For a country still considered relatively young compared to the long-established identities of other nations, celebrating the 100th anniversary of any event marks a rather significant moment in American history. 

As a year that has seen too much death and anguish, 2020 is also the year that may hold one of the most decisive elections for the future of this country. As Americans prepare to vote in the 2020 election, this August saw the 100th anniversary of the ratification of the 19th Amendment, which allowed women the right to vote, a right that will deservedly play a key role come November. 

The fight for universal suffrage saw changes in the Constitution that seemed like a promising step in the direction of equality but was actually a conditional statement meant to franchise white women and not women of color. While it is important to acknowledge the significance of the 19th Amendment, the barriers that stood in their way and still stand in their way should not be overlooked. 
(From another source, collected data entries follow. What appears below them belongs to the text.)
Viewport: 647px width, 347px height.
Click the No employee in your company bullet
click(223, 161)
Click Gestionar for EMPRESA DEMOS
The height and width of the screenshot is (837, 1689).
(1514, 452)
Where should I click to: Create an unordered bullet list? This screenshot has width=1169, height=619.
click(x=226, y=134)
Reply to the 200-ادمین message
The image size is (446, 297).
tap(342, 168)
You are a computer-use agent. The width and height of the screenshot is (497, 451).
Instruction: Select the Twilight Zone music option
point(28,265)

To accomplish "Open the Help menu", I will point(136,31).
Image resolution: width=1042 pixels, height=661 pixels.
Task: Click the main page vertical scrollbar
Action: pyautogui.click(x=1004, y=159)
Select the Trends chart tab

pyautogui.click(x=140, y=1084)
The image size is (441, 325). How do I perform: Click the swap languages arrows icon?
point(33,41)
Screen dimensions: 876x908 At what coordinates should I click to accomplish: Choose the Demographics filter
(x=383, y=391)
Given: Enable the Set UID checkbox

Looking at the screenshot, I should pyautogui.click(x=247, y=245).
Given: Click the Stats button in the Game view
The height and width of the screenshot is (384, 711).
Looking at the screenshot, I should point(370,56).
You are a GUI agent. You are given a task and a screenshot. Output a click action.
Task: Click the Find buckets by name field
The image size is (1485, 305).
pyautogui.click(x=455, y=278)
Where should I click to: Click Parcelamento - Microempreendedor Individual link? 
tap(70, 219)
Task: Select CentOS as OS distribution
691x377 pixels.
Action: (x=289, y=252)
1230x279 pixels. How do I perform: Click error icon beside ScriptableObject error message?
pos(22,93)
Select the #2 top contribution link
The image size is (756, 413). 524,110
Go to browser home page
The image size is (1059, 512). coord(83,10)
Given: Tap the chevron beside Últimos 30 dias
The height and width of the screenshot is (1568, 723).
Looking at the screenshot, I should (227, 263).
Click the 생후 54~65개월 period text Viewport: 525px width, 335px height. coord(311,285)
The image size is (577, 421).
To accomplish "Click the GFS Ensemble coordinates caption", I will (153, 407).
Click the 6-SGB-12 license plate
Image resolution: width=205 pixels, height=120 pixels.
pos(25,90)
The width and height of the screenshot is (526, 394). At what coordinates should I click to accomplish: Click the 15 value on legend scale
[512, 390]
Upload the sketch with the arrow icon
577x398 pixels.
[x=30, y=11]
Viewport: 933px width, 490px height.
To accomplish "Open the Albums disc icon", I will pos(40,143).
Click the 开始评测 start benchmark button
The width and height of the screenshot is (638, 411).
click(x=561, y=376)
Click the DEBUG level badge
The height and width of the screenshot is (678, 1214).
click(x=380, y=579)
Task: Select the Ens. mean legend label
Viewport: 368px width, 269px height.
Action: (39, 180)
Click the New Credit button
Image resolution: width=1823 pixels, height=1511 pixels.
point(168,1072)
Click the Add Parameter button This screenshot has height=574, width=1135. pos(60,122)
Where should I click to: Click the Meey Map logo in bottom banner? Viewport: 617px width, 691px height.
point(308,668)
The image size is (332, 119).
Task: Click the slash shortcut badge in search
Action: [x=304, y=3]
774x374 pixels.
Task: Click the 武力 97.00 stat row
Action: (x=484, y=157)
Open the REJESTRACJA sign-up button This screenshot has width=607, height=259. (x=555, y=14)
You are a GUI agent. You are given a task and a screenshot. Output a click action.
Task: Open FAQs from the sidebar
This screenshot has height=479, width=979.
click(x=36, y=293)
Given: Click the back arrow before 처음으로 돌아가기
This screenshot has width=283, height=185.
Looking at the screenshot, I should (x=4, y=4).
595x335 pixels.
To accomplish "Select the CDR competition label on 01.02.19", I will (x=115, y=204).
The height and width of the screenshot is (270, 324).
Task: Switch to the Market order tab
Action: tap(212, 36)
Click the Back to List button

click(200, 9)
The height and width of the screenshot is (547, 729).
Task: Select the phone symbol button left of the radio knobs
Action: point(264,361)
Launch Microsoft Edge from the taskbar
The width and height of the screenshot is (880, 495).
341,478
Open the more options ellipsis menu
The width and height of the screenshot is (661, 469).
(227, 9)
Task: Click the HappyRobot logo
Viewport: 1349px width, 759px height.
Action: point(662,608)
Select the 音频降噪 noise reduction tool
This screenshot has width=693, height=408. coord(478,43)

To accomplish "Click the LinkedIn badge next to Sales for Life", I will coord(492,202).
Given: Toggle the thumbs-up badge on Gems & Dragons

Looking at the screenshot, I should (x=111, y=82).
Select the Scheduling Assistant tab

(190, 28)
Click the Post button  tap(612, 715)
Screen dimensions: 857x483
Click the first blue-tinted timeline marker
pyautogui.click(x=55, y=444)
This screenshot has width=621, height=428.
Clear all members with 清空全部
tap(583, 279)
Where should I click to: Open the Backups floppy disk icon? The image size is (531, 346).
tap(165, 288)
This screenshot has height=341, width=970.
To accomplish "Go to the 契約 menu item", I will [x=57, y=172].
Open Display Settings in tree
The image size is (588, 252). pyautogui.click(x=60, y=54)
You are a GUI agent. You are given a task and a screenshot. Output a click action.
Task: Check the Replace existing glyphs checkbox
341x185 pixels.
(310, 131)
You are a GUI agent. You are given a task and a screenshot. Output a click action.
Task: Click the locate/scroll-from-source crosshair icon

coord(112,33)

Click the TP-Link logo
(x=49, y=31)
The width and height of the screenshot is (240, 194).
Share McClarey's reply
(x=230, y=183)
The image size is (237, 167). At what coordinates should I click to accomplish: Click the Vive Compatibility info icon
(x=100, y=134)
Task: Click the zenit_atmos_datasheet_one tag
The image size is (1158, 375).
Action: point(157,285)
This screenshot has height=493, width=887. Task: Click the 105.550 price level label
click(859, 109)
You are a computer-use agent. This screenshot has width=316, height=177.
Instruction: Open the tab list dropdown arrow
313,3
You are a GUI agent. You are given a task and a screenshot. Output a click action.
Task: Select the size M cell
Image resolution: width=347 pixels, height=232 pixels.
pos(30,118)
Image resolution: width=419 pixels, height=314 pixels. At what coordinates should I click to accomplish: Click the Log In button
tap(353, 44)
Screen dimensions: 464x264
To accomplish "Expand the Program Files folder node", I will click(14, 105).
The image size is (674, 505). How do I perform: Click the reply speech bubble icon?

The women’s movement for equality has always meant more than just suffrage — representation and policies are just as crucial. Kamala Harris, Joe Biden’s Vice Presidential pick for the 2020 election, became the first woman of color on a major party presidential ticket. Harris, for many, symbolizes the hope that gender will no longer play a prominent role in determining who is capable of leading this country. A century after (most) women gained the right to vote, the dream for representation has seemingly become a possible reality. 

Evidently, the United States in 2020 is leaps and bounds ahead of where society was in 1920, but the fight for political representation is far from done. Voting in a democracy is an integral tool for social change and affecting policies that represent the interests of the country, including women and people of color. Despite accounting for 51% of the population in the U.S., women comprise only 25% of the U.S. Senate and 23% of the U.S. House of Representatives.

It is possible to celebrate the women in office while also lamenting the fact that further breakthroughs are paramount to true representation. Instead of letting the past dictate and define the present, look at events and history to gain insight and improve for the future. The 19th Amendment was a key turning point in women’s suffrage in the 20th century, but recognize it is only a stepping stone in the grand scheme of equality. 

The celebration of the 100th anniversary of the 19th Amendment is the culmination of strong women who went on hunger strikes and picketed the White House gates so that the right to vote was not arbitrarily restricted by gender. This centennial not only commemorates the hard-fought road to women’s suffrage and the sacrifices made by many but also realizes the progress still to be made. 

As Women’s Equality Day, Aug. 26, 2020, comes and goes, it is clear there is much to be proud of, and hopefully, much to look forward to in the next 100 years.

Alice is a junior in LAS.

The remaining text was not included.